Activity:
Exact transcription of the following records is needed, with every picture dropped.

* * * *

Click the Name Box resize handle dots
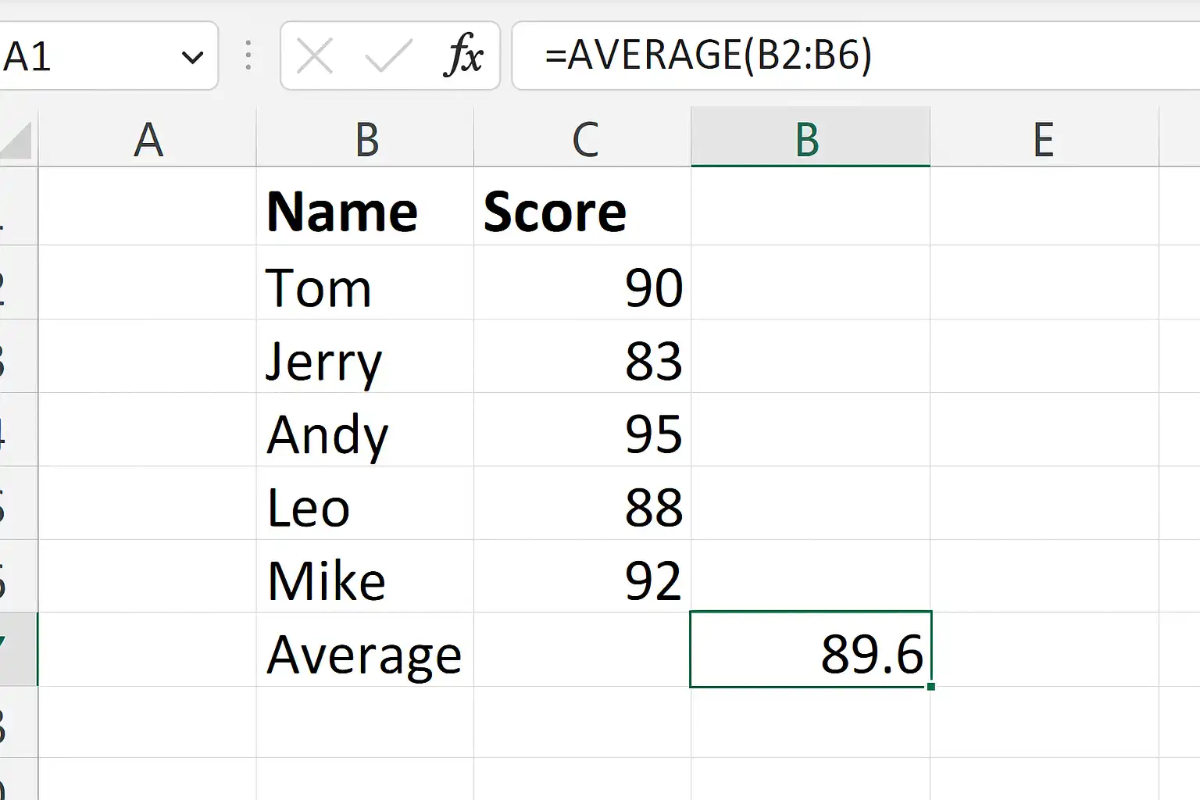The height and width of the screenshot is (800, 1200). tap(248, 56)
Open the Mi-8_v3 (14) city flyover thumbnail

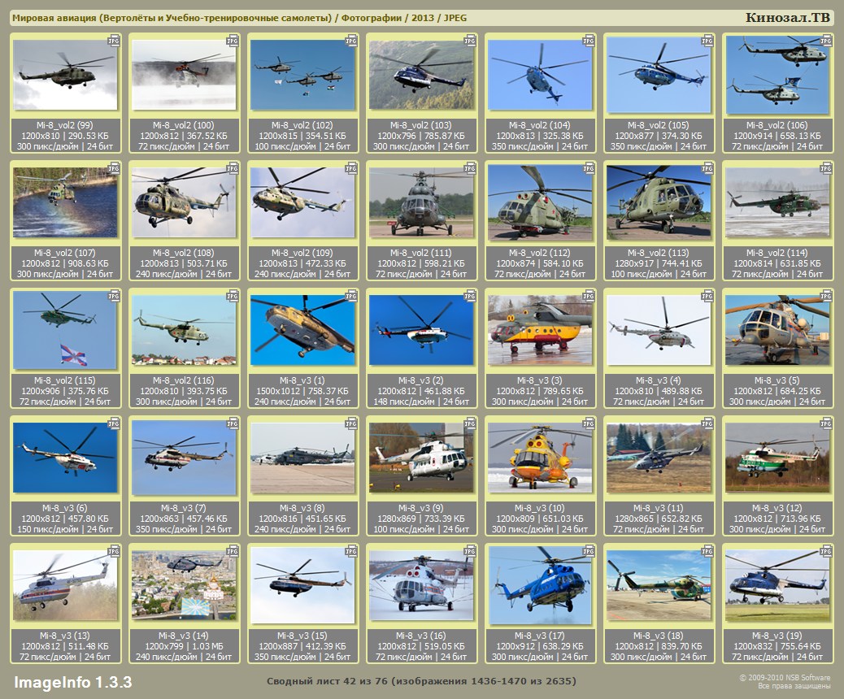184,586
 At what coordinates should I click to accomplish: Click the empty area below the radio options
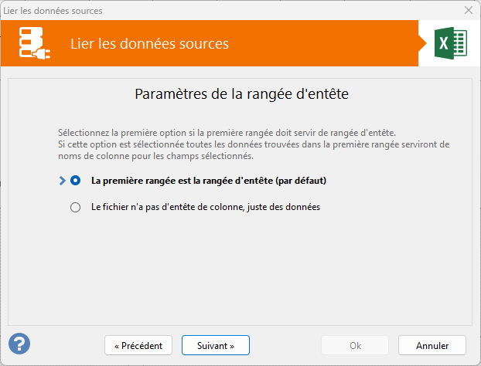click(240, 270)
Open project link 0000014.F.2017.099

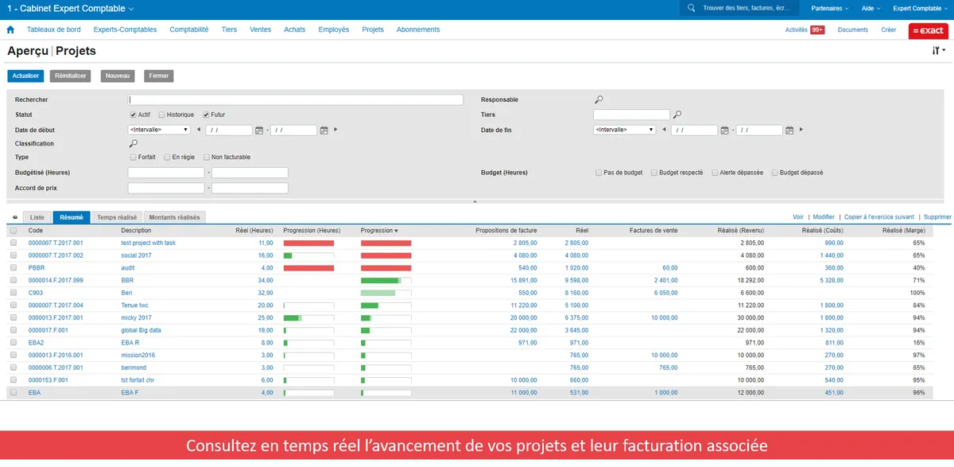tap(56, 280)
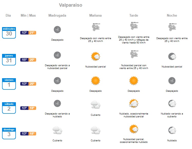This screenshot has height=149, width=192.
Task: Click the Madrugada column header
Action: (57, 16)
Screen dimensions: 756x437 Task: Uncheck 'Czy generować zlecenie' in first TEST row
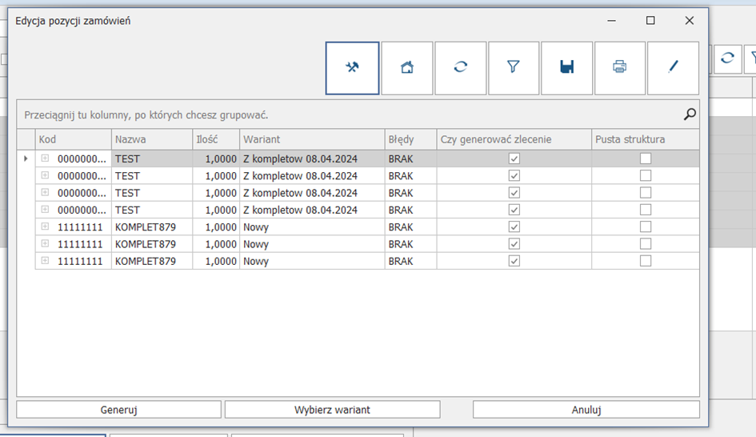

* * * *

Response area:
Click the Name Box resize handle dots
The height and width of the screenshot is (800, 1200). tap(248, 56)
Open the Mi-8_v3 (14) city flyover thumbnail

184,586
 At what coordinates should I click to accomplish: Click the empty area below the radio options
click(240, 270)
Open project link 0000014.F.2017.099

tap(56, 280)
This screenshot has height=149, width=192.
Task: Click the Madrugada column header
Action: (57, 16)
Screen dimensions: 756x437 Task: Uncheck 'Czy generować zlecenie' in first TEST row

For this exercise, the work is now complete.